**Text excerpt**
====================

Since Hamas took over in Gaza they have, in any case, lived up to their promise of fighting Israel. Thousands of Qassam rockets have rained down on Israeli cities close to the Gazan border since 2006, which was clearly not the case when Israel lived in and occupied Gaza. Although the rockets have not claimed many lives (under 30), they have sent Israeli citizens into bombshelters on a regular, in some places, daily basis, some of them built within playgrounds for convenience. Homes and property have been destroyed. Another significant detail in this story is that these rockets and other weaponry are provided in part by Iran- whose current government proclaims it's love for Israel regularly. And how did these armaments get into Gaza in the first place? In part, by sea. Given this history, Israelis ask, rightly so, why should we allow unknown cargo into Gaza? And why should we leave the territories and or end the blockade in Gaza, when the response is violence?
This position, by the way, is inherantly different from those who claim that the territories should belong to Israel, well... just because. But that is material for another article...
Of course, your reaction may be, but they're getting shot at anyway - the occupation and blockade are not fulfilling their "purpose"! This is true. Thanks to Moshe Dayan, Israel has really gotten herself into a pickle, with regards to the territories. They should never have stayed in Gaza and the West Bank after their success in 67. That land should have been used as leverage in peace negotiations - and given back once clear borders were defined. But they didn't. Now they get shot at for being there and they get shot at when they leave.
So, now what? I see two strategies, a short and long term one.

====================

**Data extract**
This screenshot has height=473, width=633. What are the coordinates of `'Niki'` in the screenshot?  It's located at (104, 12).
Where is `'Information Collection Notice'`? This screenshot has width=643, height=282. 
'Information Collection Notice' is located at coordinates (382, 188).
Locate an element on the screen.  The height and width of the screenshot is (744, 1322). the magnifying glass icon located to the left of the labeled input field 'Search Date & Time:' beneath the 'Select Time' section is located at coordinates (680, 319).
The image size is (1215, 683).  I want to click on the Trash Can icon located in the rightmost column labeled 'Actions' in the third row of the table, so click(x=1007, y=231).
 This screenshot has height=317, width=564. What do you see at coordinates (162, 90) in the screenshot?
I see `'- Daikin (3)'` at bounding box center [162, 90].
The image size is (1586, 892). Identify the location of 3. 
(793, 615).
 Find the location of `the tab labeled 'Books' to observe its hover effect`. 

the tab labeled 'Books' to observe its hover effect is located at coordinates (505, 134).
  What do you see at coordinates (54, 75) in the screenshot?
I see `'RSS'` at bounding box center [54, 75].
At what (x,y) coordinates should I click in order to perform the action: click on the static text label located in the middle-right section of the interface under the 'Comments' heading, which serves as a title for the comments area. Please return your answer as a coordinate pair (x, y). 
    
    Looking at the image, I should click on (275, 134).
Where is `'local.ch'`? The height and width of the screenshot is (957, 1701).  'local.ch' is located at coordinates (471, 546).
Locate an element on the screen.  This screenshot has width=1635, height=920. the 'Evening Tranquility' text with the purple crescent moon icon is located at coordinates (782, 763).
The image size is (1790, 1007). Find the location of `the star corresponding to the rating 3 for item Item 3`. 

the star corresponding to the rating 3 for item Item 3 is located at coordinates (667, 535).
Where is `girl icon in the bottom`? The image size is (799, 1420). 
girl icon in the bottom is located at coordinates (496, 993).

====================

**What you will do**
1: Answer these questions from the piece on Gaza, each on its own line:
(a) Since what year have Qassam rockets fallen on Israeli cities near the Gazan border?
(b) Whom does the writer credit with getting Israel "into a pickle" over the territories?
(c) How many strategies does the writer say they see, and of what kinds?
2: List every country or territory the piece on Gaza mentions by name.

**Complete answers**
1:
(a) Since 2006.
(b) Moshe Dayan.
(c) Two: a short-term one and a long-term one.

2:
Gaza
Israel
Iran
The West Bank